« Âyet-14 »
فَلَمَّا قَضَيْنَا عَلَيْهِ الْمَوْتَ مَا دَلَّهُمْ عَلَى مَوْتِهِ إِلَّا دَابَّةُ الْأَرْضِ تَأْكُلُ مِنسَأَتَهُ فَلَمَّا خَرَّ تَبَيَّنَتِ الْجِنُّ أَن لَّوْ كَانُوا يَعْلَمُونَ الْغَيْبَ مَا لَبِثُوا فِي الْعَذَابِ الْمُهِينِ
Türkçe Transliterasyon: Fe lemmâ kadaynâ aleyhil mevte mâ dellehum alâ mevtihî illâ dâbbetul ardı te’kulu minseetehu, fe lemmâ harra tebeyyenetil cinnu en lev kânû ya’lemûnel gaybe mâ lebisû fîl azâbil muhîn(muhîni).

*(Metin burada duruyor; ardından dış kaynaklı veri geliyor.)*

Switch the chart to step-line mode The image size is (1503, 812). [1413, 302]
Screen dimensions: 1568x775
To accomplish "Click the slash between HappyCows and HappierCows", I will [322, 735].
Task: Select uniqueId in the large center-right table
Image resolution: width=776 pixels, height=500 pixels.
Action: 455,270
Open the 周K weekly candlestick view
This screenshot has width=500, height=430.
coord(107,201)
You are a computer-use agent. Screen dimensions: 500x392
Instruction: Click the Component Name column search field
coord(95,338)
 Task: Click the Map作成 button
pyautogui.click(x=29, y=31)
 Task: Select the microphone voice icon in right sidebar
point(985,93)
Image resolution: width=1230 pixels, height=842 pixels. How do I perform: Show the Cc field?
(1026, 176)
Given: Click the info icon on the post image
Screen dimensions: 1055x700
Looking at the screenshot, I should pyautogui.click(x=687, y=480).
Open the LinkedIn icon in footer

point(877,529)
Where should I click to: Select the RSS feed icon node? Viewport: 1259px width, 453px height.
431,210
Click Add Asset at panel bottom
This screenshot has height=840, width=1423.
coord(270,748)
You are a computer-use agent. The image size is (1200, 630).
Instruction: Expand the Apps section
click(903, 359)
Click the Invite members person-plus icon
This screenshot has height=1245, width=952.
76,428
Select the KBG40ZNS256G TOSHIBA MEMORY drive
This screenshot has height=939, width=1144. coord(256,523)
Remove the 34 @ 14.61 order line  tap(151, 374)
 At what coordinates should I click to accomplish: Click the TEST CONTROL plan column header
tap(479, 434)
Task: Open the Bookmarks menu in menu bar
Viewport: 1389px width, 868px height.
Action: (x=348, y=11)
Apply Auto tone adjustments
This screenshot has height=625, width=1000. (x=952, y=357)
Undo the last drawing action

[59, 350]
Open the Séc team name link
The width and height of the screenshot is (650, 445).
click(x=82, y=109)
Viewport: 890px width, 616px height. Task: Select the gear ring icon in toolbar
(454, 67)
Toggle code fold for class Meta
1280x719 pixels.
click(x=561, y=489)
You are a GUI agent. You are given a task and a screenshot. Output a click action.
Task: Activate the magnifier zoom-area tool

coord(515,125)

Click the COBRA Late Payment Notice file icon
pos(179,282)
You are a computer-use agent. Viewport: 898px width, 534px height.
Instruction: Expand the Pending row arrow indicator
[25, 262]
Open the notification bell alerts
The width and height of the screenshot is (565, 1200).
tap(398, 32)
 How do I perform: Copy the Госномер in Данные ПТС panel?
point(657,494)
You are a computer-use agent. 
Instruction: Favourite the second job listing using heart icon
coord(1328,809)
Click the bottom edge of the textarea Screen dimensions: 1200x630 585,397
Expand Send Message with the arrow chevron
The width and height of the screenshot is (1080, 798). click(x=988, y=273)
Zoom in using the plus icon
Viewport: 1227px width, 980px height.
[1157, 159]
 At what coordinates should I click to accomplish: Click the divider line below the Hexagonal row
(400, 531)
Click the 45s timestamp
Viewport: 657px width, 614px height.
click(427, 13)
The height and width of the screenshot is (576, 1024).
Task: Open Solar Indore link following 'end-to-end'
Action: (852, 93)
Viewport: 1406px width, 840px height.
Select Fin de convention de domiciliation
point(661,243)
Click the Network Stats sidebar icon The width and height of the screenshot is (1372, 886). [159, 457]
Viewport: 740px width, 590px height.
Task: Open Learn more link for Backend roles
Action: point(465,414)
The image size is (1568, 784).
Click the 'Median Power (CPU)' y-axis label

Onun ölümüne hükmettiğimiz zaman ölümünün ortaya çıkmasına, sadece bastonunu yiyen bir ağaç kurdu delil (sebep) oldu. Ancak yere kapandığı zaman, (ölümü) cinlere belli oldu (cinler, onun öldüğünü o zaman anladılar). Eğer gaybı bilmiş olsalardı, muhîn (alçaltıcı) azabın içinde kalmazlardı.